── STUDY MATERIAL ──
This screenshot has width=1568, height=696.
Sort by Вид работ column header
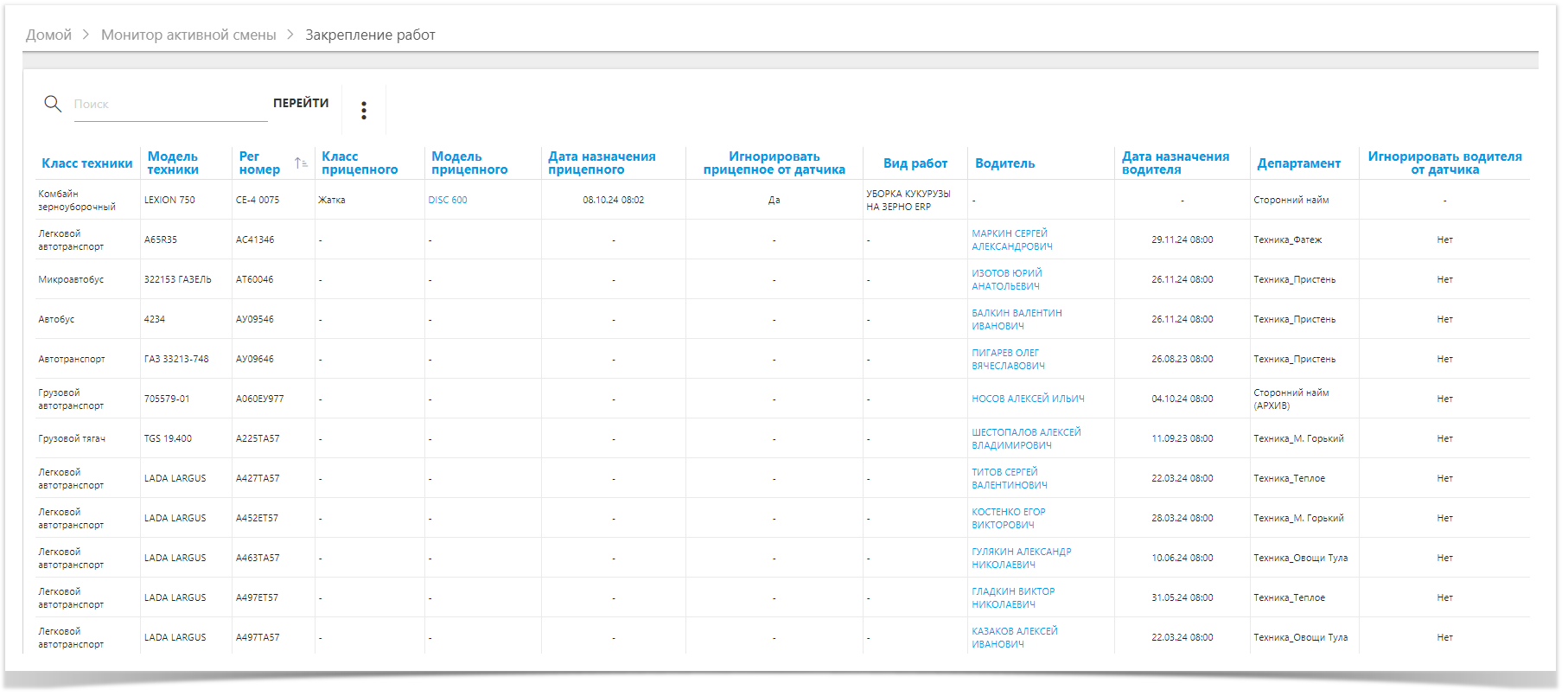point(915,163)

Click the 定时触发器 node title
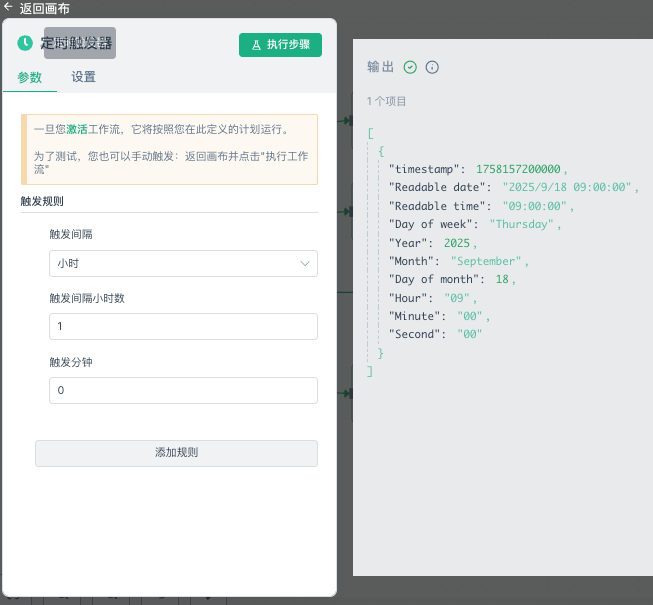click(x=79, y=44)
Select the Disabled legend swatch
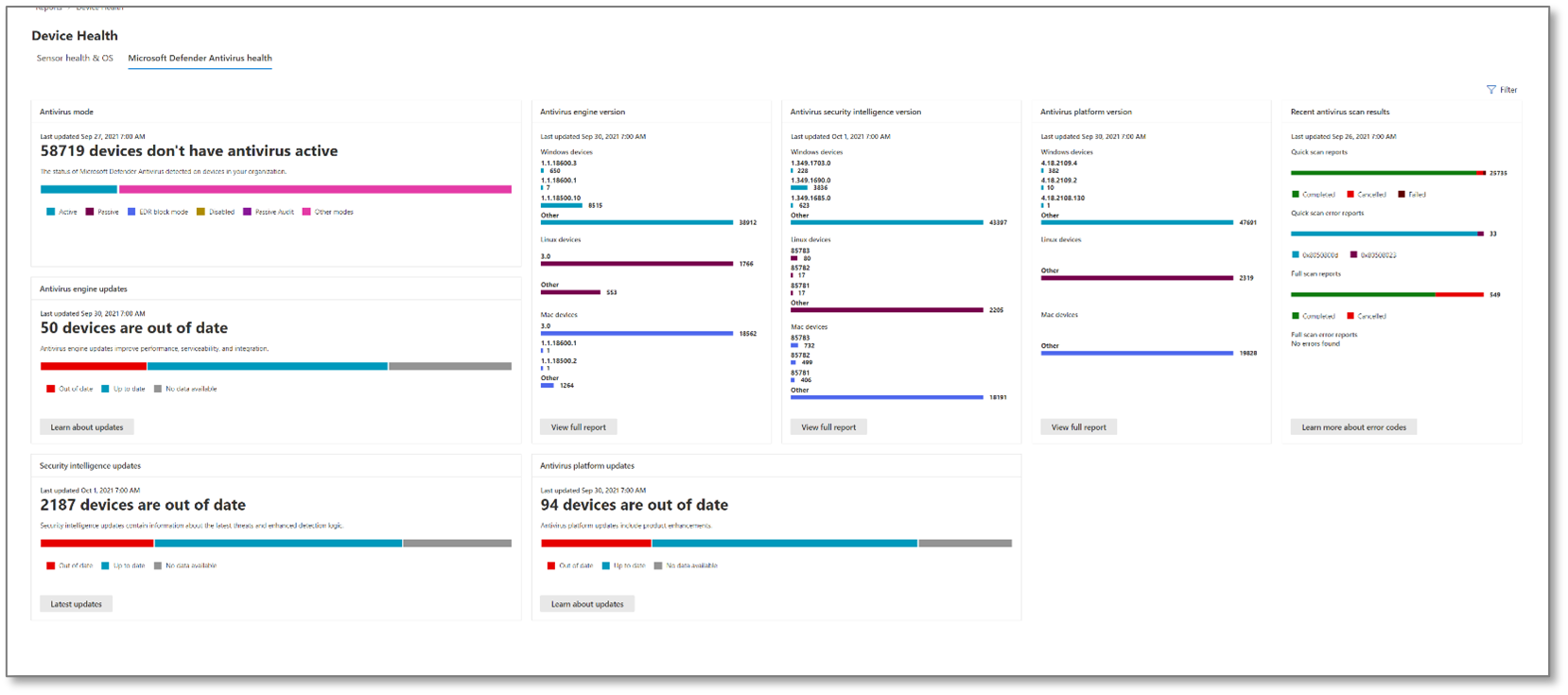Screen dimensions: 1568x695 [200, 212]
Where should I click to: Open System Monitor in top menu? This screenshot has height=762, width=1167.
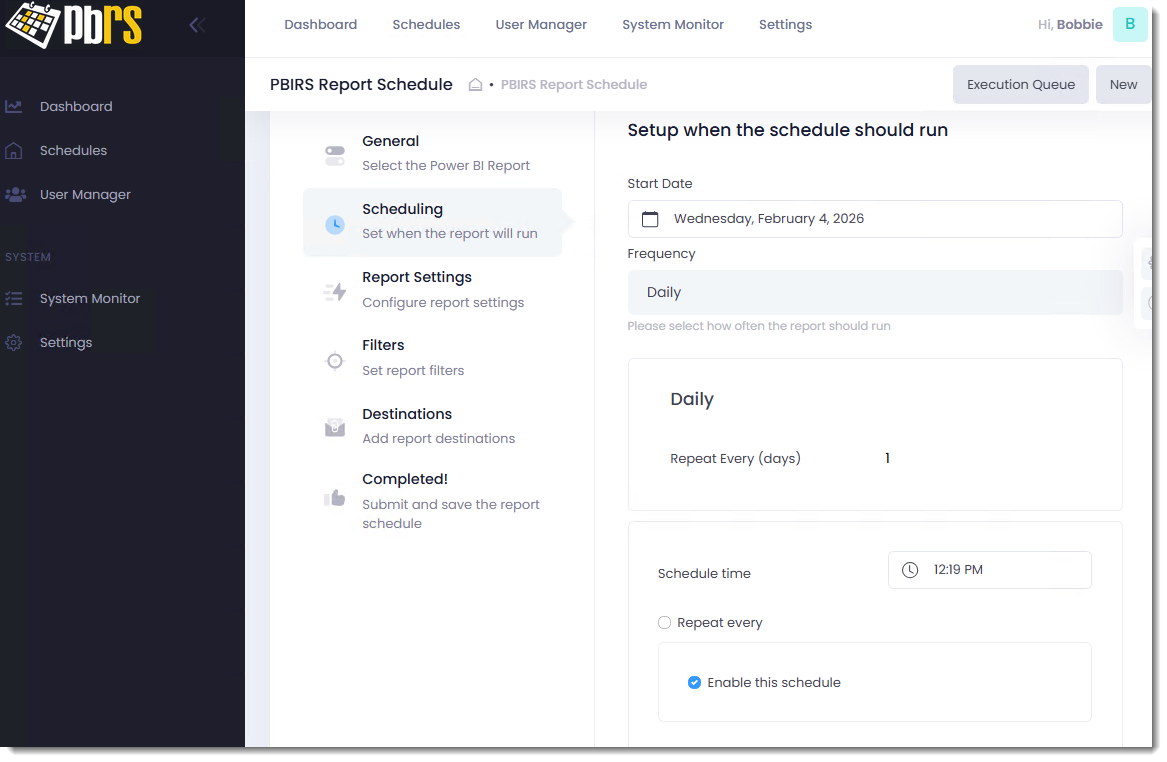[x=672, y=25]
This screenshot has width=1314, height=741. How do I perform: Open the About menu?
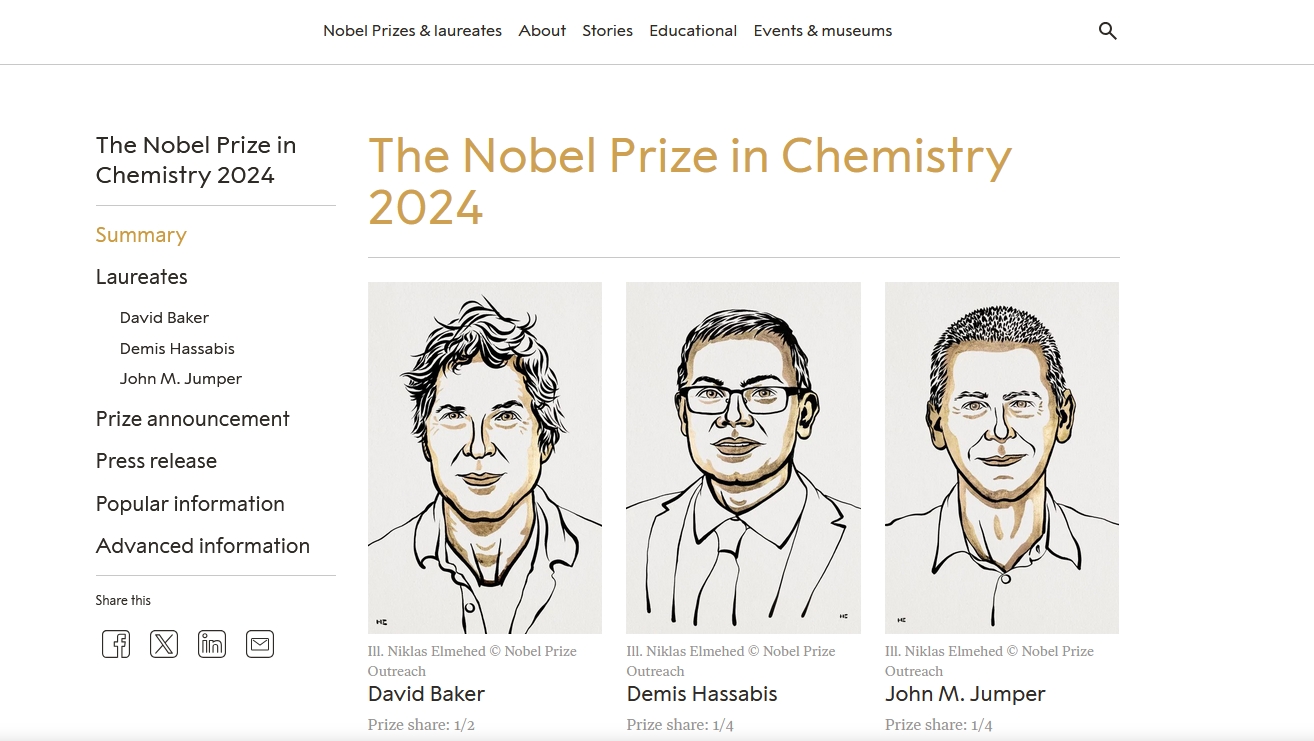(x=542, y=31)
───
• REQUIRED WORK:
Where an entry holds a picture, leave the picture out and output the rest exactly.

• ANSWER SECTION:
This screenshot has width=1568, height=696.
Sort by Вид работ column header
point(915,163)

Click the 定时触发器 node title
click(x=79, y=44)
Select the Disabled legend swatch
Screen dimensions: 1568x695 [200, 212]
Where should I click to: Open System Monitor in top menu? This screenshot has height=762, width=1167.
[x=672, y=25]
This screenshot has width=1314, height=741. How do I perform: Open the About menu?
(x=542, y=31)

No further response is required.